Reports from seven of the 12 Federal Reserve Districts indicated the economy grew at a moderate pace. Four districts reported modest growth. One district, Boston, reported expanding economic activity.
Consumer spending increased at a modest to moderate pace in almost all districts, with retailers offering tempered optimism for the holiday season. Sales of new motor vehicles continued at a moderate to strong pace across most districts, while used-car sales were mixed. Reports on tourism varied, with some locations experiencing lower traffic due to the government shutdown.
Residential real estate activity improved across many districts, with moderate to strong growth in multifamily construction. Some slowing in single-family home sales was attributed to seasonal factors. Five districts reported historically low inventories of unsold homes. Activity in nonresidential real estate was stable or improved slightly across many districts.
In banking and finance, lower residential mortgage activity was reported in many districts. Some financial institutions attributed the decline in part to higher interest rates than earlier in the year. Several districts reported increased credit quality, as delinquencies have continued to decline and fewer problem loans have been reported. An increase in business-credit activity was seen in a number of districts.

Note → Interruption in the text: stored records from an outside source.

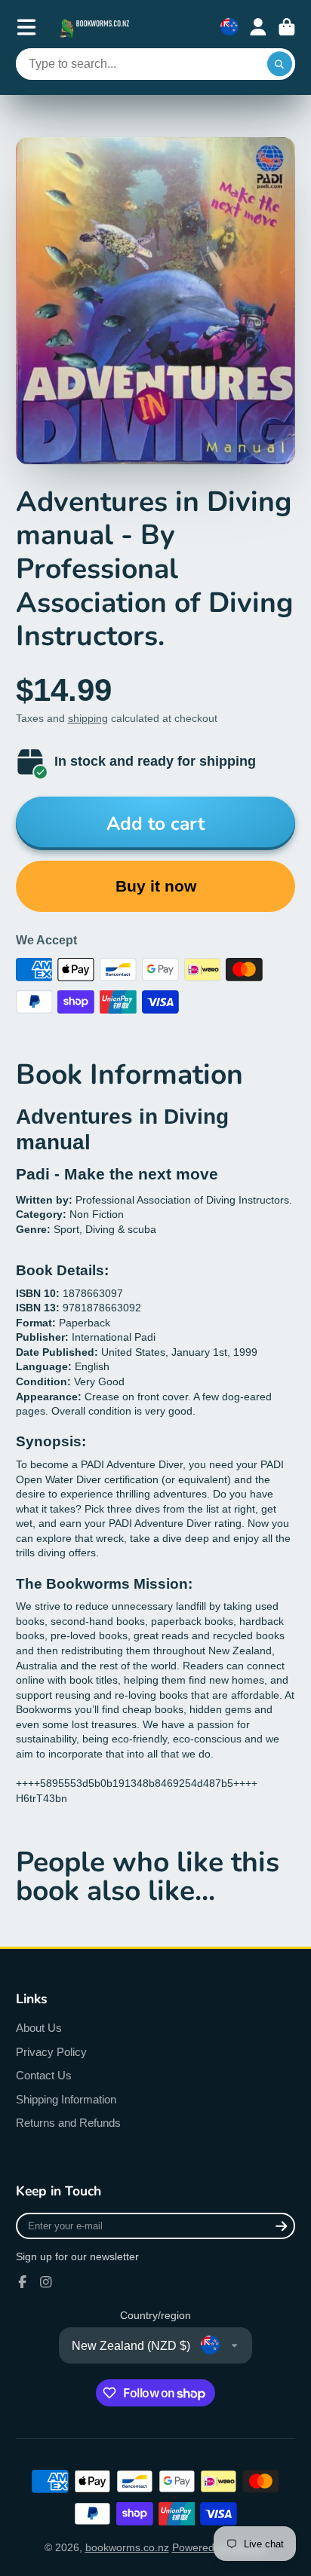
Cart (287, 27)
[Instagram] (46, 2282)
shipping (88, 718)
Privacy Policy (51, 2051)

In the Philadelphia, Richmond, Atlanta, Chicago, and San Francisco districts, some bankers eased lending standards in response to aggressive competition for quality loans," the book said. "Lending standards remained unchanged across loan categories in New York, Cleveland, St. Louis and Kansas City. Consumer borrowing weakened in a few districts, including New York, Richmond, and St. Louis. In Cleveland, Kansas City, and Dallas, demand for consumer loans was little changed, while it increased in Chicago."
A modest increase in hiring was reflected in the Philadelphia, Richmond, St. Louis, Minneapolis and Dallas districts, while hiring in the remaining districts was largely unchanged. Industries that reported moderate employment growth included construction, software and IT services, manufacturing, and healthcare.